*Extracted data:*
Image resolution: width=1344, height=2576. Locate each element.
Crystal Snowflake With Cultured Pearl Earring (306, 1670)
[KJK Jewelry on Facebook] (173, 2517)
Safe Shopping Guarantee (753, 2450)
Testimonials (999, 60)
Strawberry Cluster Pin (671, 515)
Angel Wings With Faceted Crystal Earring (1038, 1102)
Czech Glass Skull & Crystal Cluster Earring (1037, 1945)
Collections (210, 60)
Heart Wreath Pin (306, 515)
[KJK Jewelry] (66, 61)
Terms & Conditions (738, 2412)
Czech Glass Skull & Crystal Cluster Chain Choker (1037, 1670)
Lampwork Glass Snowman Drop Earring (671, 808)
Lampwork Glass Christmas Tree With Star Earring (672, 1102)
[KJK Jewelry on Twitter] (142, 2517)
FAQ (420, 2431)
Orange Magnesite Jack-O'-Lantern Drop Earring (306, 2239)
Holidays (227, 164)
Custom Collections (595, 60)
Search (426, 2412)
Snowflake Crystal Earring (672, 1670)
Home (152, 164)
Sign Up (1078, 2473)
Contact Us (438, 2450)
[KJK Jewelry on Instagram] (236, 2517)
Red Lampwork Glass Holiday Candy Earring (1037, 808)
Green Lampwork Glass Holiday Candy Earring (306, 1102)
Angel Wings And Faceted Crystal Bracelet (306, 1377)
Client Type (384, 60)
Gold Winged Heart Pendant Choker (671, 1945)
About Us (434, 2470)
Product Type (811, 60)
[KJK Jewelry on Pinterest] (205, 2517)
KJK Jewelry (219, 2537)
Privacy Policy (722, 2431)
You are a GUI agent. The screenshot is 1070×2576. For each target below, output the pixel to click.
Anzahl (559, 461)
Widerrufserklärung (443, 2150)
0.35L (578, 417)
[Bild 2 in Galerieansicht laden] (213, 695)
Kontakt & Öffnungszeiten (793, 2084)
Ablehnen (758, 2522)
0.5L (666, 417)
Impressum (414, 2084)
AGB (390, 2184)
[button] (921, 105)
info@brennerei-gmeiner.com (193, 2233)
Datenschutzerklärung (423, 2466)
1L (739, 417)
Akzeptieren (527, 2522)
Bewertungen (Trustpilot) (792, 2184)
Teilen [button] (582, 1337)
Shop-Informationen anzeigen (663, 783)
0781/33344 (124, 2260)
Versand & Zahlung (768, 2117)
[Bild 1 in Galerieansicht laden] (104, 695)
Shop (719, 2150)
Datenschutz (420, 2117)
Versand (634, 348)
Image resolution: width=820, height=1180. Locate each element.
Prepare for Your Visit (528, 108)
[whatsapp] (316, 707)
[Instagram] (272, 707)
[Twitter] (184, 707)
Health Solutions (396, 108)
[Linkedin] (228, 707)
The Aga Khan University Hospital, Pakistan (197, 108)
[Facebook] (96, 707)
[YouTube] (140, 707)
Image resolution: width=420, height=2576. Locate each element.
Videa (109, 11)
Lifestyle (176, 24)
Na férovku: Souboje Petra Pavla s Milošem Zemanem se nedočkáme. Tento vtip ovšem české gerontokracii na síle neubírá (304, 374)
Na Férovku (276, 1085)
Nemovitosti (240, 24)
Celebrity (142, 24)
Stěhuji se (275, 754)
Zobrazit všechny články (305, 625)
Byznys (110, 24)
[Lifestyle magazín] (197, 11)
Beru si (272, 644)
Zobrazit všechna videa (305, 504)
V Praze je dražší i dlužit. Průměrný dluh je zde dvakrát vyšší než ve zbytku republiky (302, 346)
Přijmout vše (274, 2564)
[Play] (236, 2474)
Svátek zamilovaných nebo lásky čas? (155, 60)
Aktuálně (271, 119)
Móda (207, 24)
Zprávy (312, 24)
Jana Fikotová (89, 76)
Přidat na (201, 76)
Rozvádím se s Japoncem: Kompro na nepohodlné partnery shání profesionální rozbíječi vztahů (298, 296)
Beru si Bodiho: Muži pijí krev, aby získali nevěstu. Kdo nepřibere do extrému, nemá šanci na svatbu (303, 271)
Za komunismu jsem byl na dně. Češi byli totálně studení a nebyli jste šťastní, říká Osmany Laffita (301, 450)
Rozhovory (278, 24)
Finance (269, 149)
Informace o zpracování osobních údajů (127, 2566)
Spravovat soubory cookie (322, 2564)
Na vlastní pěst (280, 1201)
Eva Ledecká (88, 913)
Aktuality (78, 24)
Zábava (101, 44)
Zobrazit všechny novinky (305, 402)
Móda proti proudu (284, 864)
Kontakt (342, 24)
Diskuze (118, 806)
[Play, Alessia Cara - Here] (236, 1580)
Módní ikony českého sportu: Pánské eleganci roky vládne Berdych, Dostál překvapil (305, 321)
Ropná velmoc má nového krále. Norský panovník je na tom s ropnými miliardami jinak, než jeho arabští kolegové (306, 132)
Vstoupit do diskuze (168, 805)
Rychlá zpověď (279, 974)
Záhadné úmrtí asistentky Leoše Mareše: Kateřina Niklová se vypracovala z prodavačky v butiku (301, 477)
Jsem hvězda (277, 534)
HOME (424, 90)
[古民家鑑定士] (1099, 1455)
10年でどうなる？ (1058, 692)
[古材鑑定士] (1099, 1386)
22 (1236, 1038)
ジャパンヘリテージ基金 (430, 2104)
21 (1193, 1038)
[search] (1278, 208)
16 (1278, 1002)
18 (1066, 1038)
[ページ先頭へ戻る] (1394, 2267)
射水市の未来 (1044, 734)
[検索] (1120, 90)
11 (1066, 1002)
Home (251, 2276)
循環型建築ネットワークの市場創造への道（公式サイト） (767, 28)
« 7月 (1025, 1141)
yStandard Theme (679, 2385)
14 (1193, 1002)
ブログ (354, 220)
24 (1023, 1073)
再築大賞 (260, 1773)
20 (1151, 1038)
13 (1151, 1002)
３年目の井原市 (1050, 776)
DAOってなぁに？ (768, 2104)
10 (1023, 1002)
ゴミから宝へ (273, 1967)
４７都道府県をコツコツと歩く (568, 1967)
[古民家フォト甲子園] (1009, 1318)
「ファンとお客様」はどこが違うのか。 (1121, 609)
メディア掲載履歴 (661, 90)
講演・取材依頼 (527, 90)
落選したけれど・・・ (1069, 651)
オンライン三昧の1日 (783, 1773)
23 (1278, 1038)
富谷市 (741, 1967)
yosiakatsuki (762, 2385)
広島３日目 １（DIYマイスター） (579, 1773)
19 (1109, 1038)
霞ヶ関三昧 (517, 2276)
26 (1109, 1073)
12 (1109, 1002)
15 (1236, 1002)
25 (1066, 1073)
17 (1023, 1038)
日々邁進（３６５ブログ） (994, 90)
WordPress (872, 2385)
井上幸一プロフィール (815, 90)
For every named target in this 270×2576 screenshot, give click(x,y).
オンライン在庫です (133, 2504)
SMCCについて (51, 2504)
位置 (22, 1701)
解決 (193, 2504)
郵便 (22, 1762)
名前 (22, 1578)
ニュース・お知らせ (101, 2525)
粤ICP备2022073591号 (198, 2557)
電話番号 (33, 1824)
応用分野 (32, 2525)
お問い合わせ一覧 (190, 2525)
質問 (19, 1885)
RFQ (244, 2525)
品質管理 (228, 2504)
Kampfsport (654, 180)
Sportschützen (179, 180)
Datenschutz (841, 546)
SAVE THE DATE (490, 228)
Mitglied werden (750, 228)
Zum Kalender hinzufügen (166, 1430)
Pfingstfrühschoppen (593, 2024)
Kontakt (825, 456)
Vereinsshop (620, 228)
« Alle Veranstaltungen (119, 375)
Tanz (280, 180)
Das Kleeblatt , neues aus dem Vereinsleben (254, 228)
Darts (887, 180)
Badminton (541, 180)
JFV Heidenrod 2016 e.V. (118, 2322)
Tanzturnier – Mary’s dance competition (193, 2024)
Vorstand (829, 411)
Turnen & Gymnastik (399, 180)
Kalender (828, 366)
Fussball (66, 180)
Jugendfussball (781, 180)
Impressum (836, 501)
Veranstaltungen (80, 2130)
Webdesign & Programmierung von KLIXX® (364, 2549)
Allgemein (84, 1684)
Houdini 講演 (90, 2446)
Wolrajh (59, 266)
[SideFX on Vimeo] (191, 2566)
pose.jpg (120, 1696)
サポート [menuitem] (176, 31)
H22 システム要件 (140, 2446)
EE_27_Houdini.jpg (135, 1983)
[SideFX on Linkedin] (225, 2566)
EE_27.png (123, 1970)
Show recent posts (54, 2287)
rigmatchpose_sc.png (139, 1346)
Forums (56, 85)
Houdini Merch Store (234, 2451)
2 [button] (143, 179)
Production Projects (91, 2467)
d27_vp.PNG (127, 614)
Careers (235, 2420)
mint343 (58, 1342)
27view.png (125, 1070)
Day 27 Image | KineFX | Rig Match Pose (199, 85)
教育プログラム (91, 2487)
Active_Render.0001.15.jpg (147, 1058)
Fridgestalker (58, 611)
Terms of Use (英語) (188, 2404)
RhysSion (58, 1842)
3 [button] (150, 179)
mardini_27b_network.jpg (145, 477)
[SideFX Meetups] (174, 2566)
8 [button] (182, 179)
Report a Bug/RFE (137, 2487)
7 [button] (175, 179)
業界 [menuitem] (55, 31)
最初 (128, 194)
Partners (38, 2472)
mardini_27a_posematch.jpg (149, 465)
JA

*Task details:* Looking at the data above, say how many lines include the string "button" and add nothing.

*Answer section:* 6